TASK DESCRIPTION ▸
Print all the records exactly, please.

[Stored data]
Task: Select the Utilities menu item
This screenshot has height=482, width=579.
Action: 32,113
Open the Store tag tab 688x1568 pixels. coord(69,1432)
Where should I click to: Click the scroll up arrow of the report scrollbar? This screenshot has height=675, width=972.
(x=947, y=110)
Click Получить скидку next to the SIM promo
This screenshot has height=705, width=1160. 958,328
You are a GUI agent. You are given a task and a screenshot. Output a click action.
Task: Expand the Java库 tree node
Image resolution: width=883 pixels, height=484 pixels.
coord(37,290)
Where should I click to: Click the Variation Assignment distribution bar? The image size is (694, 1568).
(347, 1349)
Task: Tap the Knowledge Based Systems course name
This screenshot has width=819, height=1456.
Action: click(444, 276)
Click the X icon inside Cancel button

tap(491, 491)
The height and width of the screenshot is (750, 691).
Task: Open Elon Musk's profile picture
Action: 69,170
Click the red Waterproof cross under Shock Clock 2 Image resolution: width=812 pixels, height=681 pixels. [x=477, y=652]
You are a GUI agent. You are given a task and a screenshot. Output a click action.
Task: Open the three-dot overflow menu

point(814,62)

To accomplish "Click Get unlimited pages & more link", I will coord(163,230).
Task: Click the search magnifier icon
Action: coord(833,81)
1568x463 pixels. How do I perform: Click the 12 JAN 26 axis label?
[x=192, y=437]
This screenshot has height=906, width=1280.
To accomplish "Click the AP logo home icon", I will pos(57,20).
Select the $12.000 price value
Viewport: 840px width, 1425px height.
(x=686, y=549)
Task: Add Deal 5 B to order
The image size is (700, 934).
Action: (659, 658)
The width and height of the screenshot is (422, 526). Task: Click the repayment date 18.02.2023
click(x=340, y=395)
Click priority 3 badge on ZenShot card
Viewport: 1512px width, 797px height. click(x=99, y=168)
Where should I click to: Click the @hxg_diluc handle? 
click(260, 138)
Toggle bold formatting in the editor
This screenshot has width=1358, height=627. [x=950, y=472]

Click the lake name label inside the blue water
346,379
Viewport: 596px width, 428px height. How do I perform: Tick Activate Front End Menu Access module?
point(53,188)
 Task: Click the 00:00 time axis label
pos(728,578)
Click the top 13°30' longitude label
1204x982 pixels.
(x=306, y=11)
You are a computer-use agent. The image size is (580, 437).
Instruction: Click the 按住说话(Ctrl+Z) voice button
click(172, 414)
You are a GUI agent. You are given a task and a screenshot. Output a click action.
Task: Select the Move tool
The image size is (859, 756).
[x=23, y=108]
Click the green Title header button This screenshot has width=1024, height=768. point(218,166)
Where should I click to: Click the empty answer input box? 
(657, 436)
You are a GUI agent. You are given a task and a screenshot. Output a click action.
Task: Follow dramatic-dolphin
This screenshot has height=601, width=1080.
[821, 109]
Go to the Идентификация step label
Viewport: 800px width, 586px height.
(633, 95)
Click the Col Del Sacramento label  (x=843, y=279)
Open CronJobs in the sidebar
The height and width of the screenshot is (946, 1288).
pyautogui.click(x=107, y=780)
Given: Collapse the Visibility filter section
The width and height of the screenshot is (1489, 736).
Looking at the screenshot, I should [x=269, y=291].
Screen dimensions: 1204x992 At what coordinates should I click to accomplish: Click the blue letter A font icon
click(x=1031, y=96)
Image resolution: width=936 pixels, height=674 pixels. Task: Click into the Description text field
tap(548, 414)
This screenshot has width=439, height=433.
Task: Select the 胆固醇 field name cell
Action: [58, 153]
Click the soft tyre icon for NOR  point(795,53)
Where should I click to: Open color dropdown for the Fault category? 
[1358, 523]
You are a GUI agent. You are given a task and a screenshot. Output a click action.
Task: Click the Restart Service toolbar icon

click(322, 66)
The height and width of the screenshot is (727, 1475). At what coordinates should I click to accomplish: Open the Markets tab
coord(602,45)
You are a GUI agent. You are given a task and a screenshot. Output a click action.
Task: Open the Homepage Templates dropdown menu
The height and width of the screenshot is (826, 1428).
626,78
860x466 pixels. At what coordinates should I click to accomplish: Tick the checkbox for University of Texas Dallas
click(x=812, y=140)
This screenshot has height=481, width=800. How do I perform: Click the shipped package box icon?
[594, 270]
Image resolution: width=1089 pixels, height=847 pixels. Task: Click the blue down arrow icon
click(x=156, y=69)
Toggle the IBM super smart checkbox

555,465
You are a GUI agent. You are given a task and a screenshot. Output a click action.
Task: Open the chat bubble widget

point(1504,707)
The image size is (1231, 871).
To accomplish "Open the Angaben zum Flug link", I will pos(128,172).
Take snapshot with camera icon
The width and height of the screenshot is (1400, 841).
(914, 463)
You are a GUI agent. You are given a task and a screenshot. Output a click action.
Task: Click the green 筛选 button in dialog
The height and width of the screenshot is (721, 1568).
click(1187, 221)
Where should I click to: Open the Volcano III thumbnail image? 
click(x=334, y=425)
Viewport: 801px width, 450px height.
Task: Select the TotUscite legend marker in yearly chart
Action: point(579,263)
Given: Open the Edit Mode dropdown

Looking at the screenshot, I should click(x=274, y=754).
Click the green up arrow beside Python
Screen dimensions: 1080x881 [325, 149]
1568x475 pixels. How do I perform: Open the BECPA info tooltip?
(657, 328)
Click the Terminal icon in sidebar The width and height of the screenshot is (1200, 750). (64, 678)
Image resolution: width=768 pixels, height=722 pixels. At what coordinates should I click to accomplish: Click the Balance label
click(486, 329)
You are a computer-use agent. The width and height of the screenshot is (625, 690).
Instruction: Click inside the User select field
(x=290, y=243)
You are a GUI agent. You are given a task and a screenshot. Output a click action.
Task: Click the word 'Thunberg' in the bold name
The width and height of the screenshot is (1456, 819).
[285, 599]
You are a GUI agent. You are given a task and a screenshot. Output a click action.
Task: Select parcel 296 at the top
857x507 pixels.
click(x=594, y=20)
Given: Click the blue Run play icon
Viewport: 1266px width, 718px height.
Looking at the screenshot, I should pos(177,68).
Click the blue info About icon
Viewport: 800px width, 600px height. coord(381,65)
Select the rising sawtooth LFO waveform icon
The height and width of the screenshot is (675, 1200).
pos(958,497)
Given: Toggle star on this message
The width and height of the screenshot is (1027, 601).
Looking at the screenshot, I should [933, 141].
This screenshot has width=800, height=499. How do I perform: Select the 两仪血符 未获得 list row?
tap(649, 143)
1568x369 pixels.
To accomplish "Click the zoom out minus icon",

PROBLEM SOLUTION ▸
Task: Select the Utilities menu item
This screenshot has height=482, width=579.
Action: 32,113
Open the Store tag tab 688x1568 pixels. coord(69,1432)
Where should I click to: Click the scroll up arrow of the report scrollbar? This screenshot has height=675, width=972.
(x=947, y=110)
Click Получить скидку next to the SIM promo
This screenshot has height=705, width=1160. 958,328
You are a GUI agent. You are given a task and a screenshot. Output a click action.
Task: Expand the Java库 tree node
Image resolution: width=883 pixels, height=484 pixels.
coord(37,290)
Where should I click to: Click the Variation Assignment distribution bar? The image size is (694, 1568).
(347, 1349)
Task: Tap the Knowledge Based Systems course name
This screenshot has width=819, height=1456.
Action: click(444, 276)
Click the X icon inside Cancel button

tap(491, 491)
The height and width of the screenshot is (750, 691).
Task: Open Elon Musk's profile picture
Action: 69,170
Click the red Waterproof cross under Shock Clock 2 Image resolution: width=812 pixels, height=681 pixels. [x=477, y=652]
You are a GUI agent. You are given a task and a screenshot. Output a click action.
Task: Open the three-dot overflow menu

point(814,62)

To accomplish "Click Get unlimited pages & more link", I will coord(163,230).
Task: Click the search magnifier icon
Action: coord(833,81)
1568x463 pixels. How do I perform: Click the 12 JAN 26 axis label?
[x=192, y=437]
This screenshot has height=906, width=1280.
To accomplish "Click the AP logo home icon", I will pos(57,20).
Select the $12.000 price value
Viewport: 840px width, 1425px height.
(x=686, y=549)
Task: Add Deal 5 B to order
The image size is (700, 934).
Action: (659, 658)
The width and height of the screenshot is (422, 526). Task: Click the repayment date 18.02.2023
click(x=340, y=395)
Click priority 3 badge on ZenShot card
Viewport: 1512px width, 797px height. click(x=99, y=168)
Where should I click to: Click the @hxg_diluc handle? 
click(260, 138)
Toggle bold formatting in the editor
This screenshot has width=1358, height=627. [x=950, y=472]

Click the lake name label inside the blue water
346,379
Viewport: 596px width, 428px height. How do I perform: Tick Activate Front End Menu Access module?
point(53,188)
 Task: Click the 00:00 time axis label
pos(728,578)
Click the top 13°30' longitude label
1204x982 pixels.
(x=306, y=11)
You are a computer-use agent. The image size is (580, 437).
Instruction: Click the 按住说话(Ctrl+Z) voice button
click(172, 414)
You are a GUI agent. You are given a task and a screenshot. Output a click action.
Task: Select the Move tool
The image size is (859, 756).
[x=23, y=108]
Click the green Title header button This screenshot has width=1024, height=768. point(218,166)
Where should I click to: Click the empty answer input box? 
(657, 436)
You are a GUI agent. You are given a task and a screenshot. Output a click action.
Task: Follow dramatic-dolphin
This screenshot has height=601, width=1080.
[821, 109]
Go to the Идентификация step label
Viewport: 800px width, 586px height.
(633, 95)
Click the Col Del Sacramento label  (x=843, y=279)
Open CronJobs in the sidebar
The height and width of the screenshot is (946, 1288).
pyautogui.click(x=107, y=780)
Given: Collapse the Visibility filter section
The width and height of the screenshot is (1489, 736).
Looking at the screenshot, I should [x=269, y=291].
Screen dimensions: 1204x992 At what coordinates should I click to accomplish: Click the blue letter A font icon
click(x=1031, y=96)
Image resolution: width=936 pixels, height=674 pixels. Task: Click into the Description text field
tap(548, 414)
This screenshot has width=439, height=433.
Task: Select the 胆固醇 field name cell
Action: [58, 153]
Click the soft tyre icon for NOR  point(795,53)
Where should I click to: Open color dropdown for the Fault category? 
[1358, 523]
You are a GUI agent. You are given a task and a screenshot. Output a click action.
Task: Click the Restart Service toolbar icon

click(322, 66)
The height and width of the screenshot is (727, 1475). At what coordinates should I click to accomplish: Open the Markets tab
coord(602,45)
You are a GUI agent. You are given a task and a screenshot. Output a click action.
Task: Open the Homepage Templates dropdown menu
The height and width of the screenshot is (826, 1428).
626,78
860x466 pixels. At what coordinates should I click to accomplish: Tick the checkbox for University of Texas Dallas
click(x=812, y=140)
This screenshot has height=481, width=800. How do I perform: Click the shipped package box icon?
[594, 270]
Image resolution: width=1089 pixels, height=847 pixels. Task: Click the blue down arrow icon
click(x=156, y=69)
Toggle the IBM super smart checkbox

555,465
You are a GUI agent. You are given a task and a screenshot. Output a click action.
Task: Open the chat bubble widget

point(1504,707)
The image size is (1231, 871).
To accomplish "Open the Angaben zum Flug link", I will pos(128,172).
Take snapshot with camera icon
The width and height of the screenshot is (1400, 841).
(914, 463)
You are a GUI agent. You are given a task and a screenshot. Output a click action.
Task: Click the green 筛选 button in dialog
The height and width of the screenshot is (721, 1568).
click(1187, 221)
Where should I click to: Open the Volcano III thumbnail image? 
click(x=334, y=425)
Viewport: 801px width, 450px height.
Task: Select the TotUscite legend marker in yearly chart
Action: point(579,263)
Given: Open the Edit Mode dropdown

Looking at the screenshot, I should click(x=274, y=754).
Click the green up arrow beside Python
Screen dimensions: 1080x881 [325, 149]
1568x475 pixels. How do I perform: Open the BECPA info tooltip?
(657, 328)
Click the Terminal icon in sidebar The width and height of the screenshot is (1200, 750). (64, 678)
Image resolution: width=768 pixels, height=722 pixels. At what coordinates should I click to accomplish: Click the Balance label
click(486, 329)
You are a computer-use agent. The width and height of the screenshot is (625, 690).
Instruction: Click inside the User select field
(x=290, y=243)
You are a GUI agent. You are given a task and a screenshot. Output a click action.
Task: Click the word 'Thunberg' in the bold name
The width and height of the screenshot is (1456, 819).
[285, 599]
You are a GUI agent. You are given a task and a screenshot. Output a click action.
Task: Select parcel 296 at the top
857x507 pixels.
click(x=594, y=20)
Given: Click the blue Run play icon
Viewport: 1266px width, 718px height.
Looking at the screenshot, I should pos(177,68).
Click the blue info About icon
Viewport: 800px width, 600px height. coord(381,65)
Select the rising sawtooth LFO waveform icon
The height and width of the screenshot is (675, 1200).
pos(958,497)
Given: Toggle star on this message
The width and height of the screenshot is (1027, 601).
Looking at the screenshot, I should [933, 141].
This screenshot has width=800, height=499. How do I perform: Select the 两仪血符 未获得 list row?
tap(649, 143)
1568x369 pixels.
To accomplish "Click the zoom out minus icon",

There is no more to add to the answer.